先日、秋海棠を見て心惹かれ(記事はこちら)、春の花海棠との違いに興味を持ちました。
両方とも桃色の花をつけますが、季節は違います。気になって調べてみたら、その変遷が分かり、とても興味深かったので共有いたします。

海棠という名の響き

「海棠(かいどう)」という言葉は、もともと中国でナシやリンゴの仲間を指す植物名でした。
しかし唐の詩人たちは、その花姿の優雅さを“美人のごとし”と讃え、やがて「海棠」は**“美しい花”や“美女の象徴”**を意味するようになります。春に咲く「花海棠(はなかいどう)」は、この美意識を受け継いだ花です。
日本でも平安の頃からその艶やかな花姿が愛され、江戸時代には庭園の人気樹として広まりました。


春の花海棠:艶やかに咲く“春の海棠”

花海棠は、バラ科リンゴ属の落葉小高木。
桜と同じ時期に咲き、淡紅色の花を枝いっぱいに垂らす姿が印象的です。
どこか物憂げでありながらも気品を感じさせる花で、古くから春の美人を形容する花とされてきました。

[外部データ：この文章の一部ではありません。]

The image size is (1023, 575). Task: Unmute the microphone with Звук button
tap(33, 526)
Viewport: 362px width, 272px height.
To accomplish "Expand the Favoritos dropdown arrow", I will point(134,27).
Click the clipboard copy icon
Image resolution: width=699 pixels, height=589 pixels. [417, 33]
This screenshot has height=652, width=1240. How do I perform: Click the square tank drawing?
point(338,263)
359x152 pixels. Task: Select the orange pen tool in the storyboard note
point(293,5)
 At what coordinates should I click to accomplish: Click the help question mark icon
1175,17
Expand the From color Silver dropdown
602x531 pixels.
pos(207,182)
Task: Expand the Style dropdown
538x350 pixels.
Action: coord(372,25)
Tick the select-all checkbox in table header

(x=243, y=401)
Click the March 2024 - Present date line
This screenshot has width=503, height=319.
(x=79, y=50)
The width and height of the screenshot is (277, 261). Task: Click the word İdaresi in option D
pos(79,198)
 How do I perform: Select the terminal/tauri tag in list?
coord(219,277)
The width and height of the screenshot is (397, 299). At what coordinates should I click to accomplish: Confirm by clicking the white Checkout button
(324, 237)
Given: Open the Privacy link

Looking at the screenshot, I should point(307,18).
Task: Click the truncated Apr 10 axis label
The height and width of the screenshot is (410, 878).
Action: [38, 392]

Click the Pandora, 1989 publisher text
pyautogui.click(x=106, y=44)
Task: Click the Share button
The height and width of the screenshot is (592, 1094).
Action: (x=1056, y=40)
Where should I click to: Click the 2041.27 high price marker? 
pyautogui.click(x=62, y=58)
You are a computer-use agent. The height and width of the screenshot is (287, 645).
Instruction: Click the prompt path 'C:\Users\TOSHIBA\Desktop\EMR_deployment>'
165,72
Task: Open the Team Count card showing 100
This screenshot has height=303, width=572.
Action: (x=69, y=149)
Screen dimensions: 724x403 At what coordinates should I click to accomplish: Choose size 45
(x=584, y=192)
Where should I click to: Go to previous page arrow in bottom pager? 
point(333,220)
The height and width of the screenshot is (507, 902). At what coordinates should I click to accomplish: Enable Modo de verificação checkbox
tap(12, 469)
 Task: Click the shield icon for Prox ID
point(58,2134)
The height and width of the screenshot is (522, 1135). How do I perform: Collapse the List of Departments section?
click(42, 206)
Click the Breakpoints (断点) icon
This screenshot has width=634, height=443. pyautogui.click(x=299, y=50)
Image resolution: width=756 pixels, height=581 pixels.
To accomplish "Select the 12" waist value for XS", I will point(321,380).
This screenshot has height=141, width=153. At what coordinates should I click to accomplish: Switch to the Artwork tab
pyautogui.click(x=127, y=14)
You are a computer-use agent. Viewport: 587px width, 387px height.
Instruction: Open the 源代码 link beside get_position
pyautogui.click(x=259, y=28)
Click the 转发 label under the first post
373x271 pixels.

江戸の浮世絵や俳諧にも登場し、「海棠の花=春の象徴」として親しまれています。


秋の秋海棠:名を受け継いだ“秋の海棠”

やがて、日本では秋にも、花海棠を思わせる花が人々の目を引くようになります。
それが**秋海棠(しゅうかいどう)**です。

秋海棠はベゴニア科の植物で、中国から江戸時代初期に伝わりました。
淡い紅色の花をつけ、木陰や湿った石垣のそばに群れて咲きます。
その花姿が春の花海棠に通じる優しさを感じさせたことから、「秋に咲く海棠=秋海棠」と名付けられたといわれています。


海棠という名に込められた季節の対話

春の花海棠が「はじまりの華やかさ」を映すなら、秋海棠は「去りゆく季節の余韻」を映します。
どちらも“海棠”という名に宿る美の系譜を受け継ぎながら、春と秋、それぞれの光の中で咲いています。